右肩下がり、簡易保険の契約数――日本郵政公社

» 2007年04月25日 21時07分 公開
[土肥義則,Business Media 誠]

 日本郵政公社は25日、簡易保険の契約状況を発表した。2006年度の新規契約においては保険件数が238万1000件で、対前年度比から61万6000件(−20.6%)減少するなど、厳しい結果となった。保険金額でみると同−1兆5656億円減(−18.5%)の6兆9041億円だった。

一部を除き、ほとんどの商品が減少している

 内訳をみると普通養老保険が苦戦し、件数ベースで同−30.9%、次いで特別終身保険が同−24.3%となっている。

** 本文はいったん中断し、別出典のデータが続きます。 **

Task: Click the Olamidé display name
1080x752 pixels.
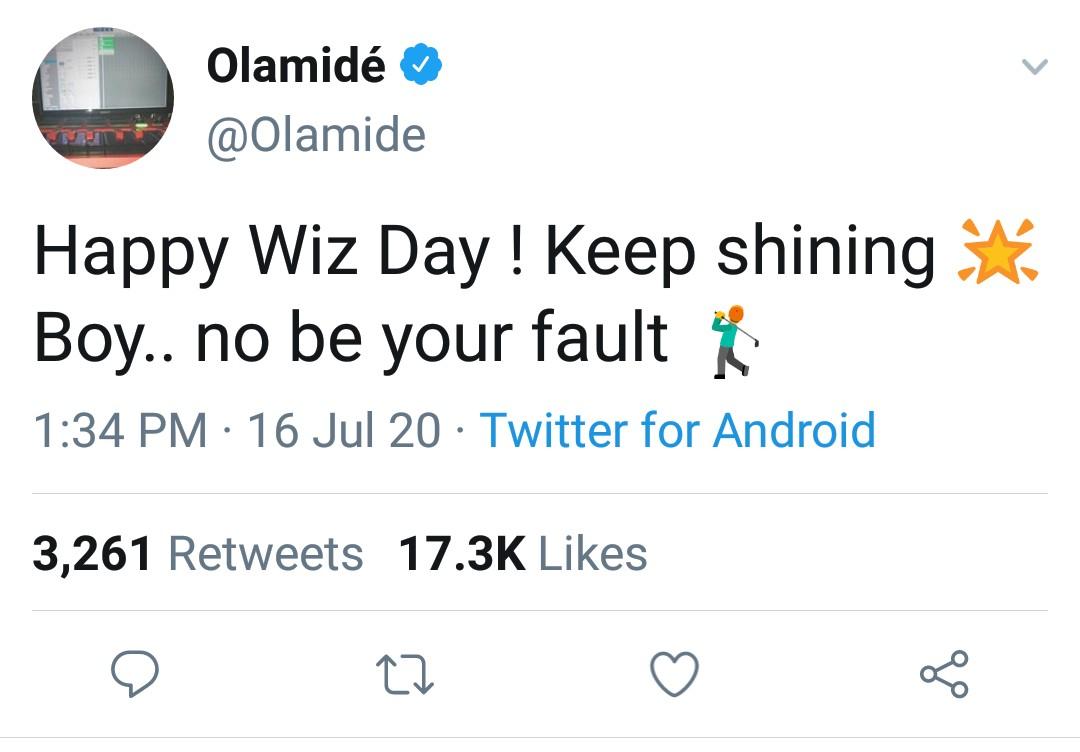Action: click(296, 67)
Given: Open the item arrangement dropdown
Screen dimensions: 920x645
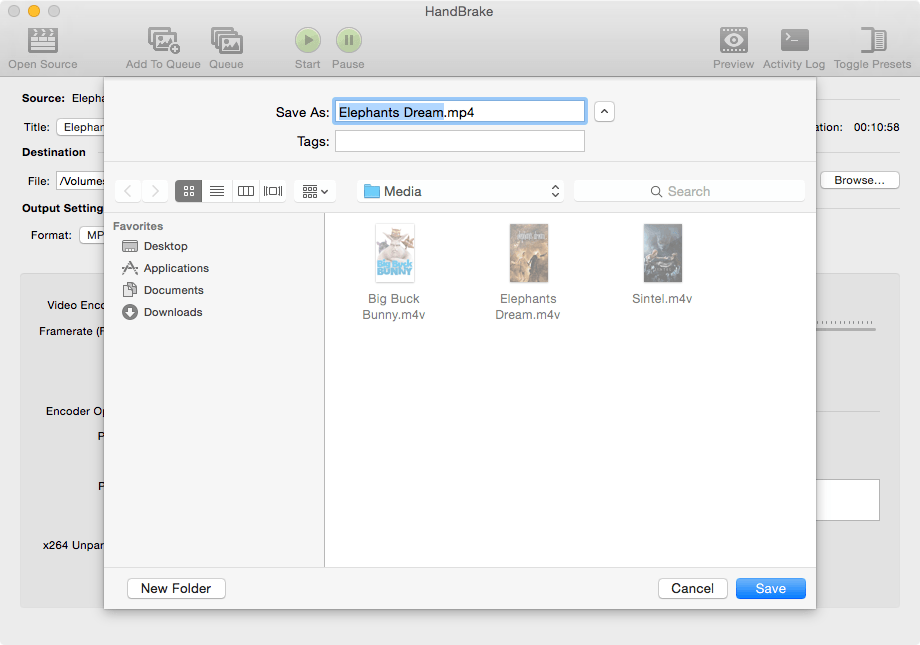Looking at the screenshot, I should [x=315, y=191].
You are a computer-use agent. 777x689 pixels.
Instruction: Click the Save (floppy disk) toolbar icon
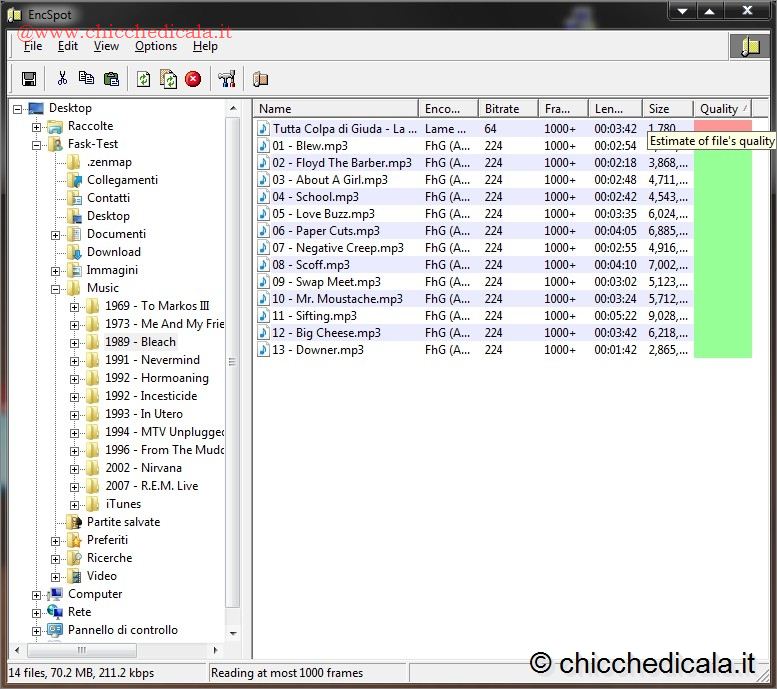click(x=29, y=79)
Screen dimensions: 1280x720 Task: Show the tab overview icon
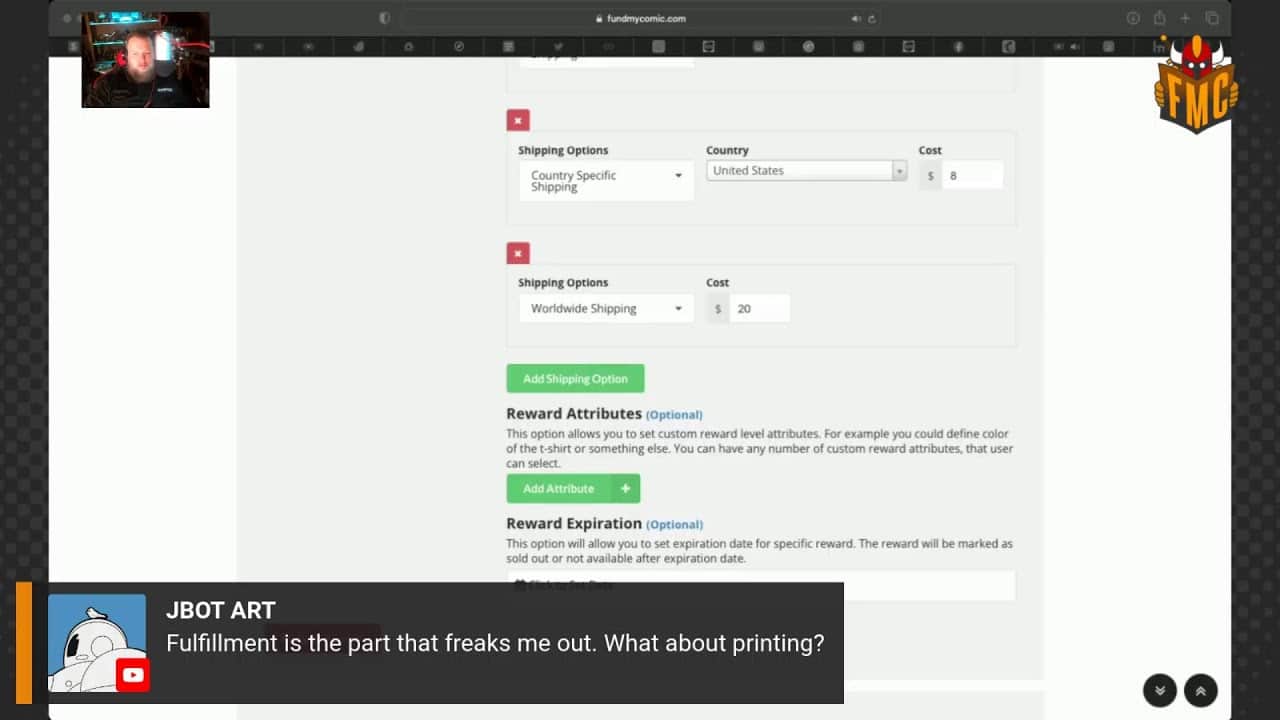(1211, 18)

 年金保険の新契約も振るわず、同−6万4000件(−19.2%)の27万件だった。金額では1015億円で、293億円(−22.4%)減少した。

 いずれも新契約の実績は乏しく、その要因として、保険の満期分が対前年度比−16.6%だったことを挙げている。「満期の発生が減少しているため、継続して契約に結びつけることができなかった」(営業部)と分析する。

 もう1つの要因は、主力商品である普通養老保険の予定利率にある。1990年の予定利率は5.75%だったが、現在は1.5%まで引き下げている。貯蓄面での魅力が乏しいため「普通養老保険に頼る営業は限界かもしれない」と時代遅れの商品性を示唆した。ただ普通養老保険だけが低迷しているわけではなく、保険商品全体が減少傾向にあるため、打開策を見出すのは難しいかもしれない。

保有契約も減少

 2006年度末の保有契約状況によると、保険件数は5696万件で、同402万件(−6.6%)が契約を結ばなかった。金額にして、同10兆6965億円(−6.4%)減の157兆1150億円。

 年金保険も保有離れが進み、同26万件(−3.7%)少ない674万件となった。年金額は2兆4593億円、同733億円(−2.9%)だった。

保有契約も右肩下がりで減少

新契約数はピークの4分の1

 これまで普通養老保険を主に販売してきたが、今後は方針転換を図るという。「他の商品を積極的に勧めていきたい。そして、営業力の強化と人材の育成に務めていく」と、巻き返しに意欲を示す。

 大半の商品が減少しているなか、普通終身保険は例外で、新契約と保有契約ともに増加している。ただ、昨年度の新契約保険数の水準は、昭和1けたの1929年まで遡る。一方、ピークは1992年の956万件で、ほぼ4分の1まで減少している。